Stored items
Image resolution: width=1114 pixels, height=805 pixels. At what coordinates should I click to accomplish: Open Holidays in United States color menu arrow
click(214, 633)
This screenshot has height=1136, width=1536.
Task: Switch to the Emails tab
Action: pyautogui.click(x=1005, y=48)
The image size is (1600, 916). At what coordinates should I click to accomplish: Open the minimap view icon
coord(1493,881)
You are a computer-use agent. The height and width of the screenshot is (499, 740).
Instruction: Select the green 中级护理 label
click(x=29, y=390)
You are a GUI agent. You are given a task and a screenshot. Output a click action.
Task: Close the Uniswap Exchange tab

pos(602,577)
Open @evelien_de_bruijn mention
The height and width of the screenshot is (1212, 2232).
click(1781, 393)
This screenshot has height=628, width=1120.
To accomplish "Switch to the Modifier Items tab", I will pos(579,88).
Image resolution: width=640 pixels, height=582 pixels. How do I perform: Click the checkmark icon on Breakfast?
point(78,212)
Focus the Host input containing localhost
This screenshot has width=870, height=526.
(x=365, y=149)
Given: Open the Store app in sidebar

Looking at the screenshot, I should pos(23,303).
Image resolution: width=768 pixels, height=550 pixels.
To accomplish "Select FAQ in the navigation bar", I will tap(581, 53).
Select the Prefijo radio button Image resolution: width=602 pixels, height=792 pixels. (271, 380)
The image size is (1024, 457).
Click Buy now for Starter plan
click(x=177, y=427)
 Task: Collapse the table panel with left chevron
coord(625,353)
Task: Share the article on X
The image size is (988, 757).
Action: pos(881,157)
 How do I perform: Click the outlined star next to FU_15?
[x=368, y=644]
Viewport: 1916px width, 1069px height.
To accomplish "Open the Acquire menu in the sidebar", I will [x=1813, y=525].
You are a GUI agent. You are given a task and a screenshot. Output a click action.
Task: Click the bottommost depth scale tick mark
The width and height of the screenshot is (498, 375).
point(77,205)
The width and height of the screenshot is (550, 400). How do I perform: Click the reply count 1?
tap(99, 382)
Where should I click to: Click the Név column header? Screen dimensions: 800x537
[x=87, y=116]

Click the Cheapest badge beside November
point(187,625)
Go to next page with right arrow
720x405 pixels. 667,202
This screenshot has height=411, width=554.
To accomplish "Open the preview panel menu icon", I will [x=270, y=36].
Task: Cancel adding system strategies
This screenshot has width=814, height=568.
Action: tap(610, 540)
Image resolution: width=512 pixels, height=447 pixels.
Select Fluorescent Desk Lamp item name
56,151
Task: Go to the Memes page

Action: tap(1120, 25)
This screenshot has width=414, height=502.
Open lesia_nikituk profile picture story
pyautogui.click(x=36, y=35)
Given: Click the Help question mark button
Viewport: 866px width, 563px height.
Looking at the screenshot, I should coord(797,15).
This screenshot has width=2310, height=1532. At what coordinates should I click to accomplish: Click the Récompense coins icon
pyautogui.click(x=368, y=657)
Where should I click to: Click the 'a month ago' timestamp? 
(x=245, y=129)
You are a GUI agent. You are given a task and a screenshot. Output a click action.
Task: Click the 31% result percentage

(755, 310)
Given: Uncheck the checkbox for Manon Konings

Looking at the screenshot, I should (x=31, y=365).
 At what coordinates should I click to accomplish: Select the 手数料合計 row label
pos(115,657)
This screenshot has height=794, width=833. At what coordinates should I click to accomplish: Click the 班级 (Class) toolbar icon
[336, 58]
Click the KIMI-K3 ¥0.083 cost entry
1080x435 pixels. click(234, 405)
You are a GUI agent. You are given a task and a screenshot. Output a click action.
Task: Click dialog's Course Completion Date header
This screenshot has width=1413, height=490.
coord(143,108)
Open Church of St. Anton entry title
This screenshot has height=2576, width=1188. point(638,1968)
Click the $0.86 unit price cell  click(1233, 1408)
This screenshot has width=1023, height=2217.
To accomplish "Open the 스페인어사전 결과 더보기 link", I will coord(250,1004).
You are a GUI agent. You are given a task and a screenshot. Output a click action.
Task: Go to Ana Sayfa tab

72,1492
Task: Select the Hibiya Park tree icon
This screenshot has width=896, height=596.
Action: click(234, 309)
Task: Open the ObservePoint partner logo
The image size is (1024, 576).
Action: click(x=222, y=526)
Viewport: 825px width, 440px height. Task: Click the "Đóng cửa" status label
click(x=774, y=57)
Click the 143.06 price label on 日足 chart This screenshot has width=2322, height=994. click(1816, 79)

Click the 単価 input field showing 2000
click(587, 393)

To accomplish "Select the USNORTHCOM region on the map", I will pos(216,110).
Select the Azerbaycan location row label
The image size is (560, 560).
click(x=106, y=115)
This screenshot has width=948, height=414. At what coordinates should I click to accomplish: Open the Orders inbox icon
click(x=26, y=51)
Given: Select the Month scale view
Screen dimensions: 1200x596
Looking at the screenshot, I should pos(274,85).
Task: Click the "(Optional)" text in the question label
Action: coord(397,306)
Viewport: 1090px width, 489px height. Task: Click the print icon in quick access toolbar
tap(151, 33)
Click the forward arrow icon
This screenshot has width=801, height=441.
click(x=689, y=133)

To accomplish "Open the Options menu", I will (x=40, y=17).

→ What you need to do: Wherever the line holding "The image size is (560, 560)." falls in the entries above, copy exactly from it through the line holding "Given: Select the Month scale view", inclusive, and add nothing.

→ Result of the task:
The image size is (560, 560).
click(x=106, y=115)
This screenshot has width=948, height=414. At what coordinates should I click to accomplish: Open the Orders inbox icon
click(x=26, y=51)
Given: Select the Month scale view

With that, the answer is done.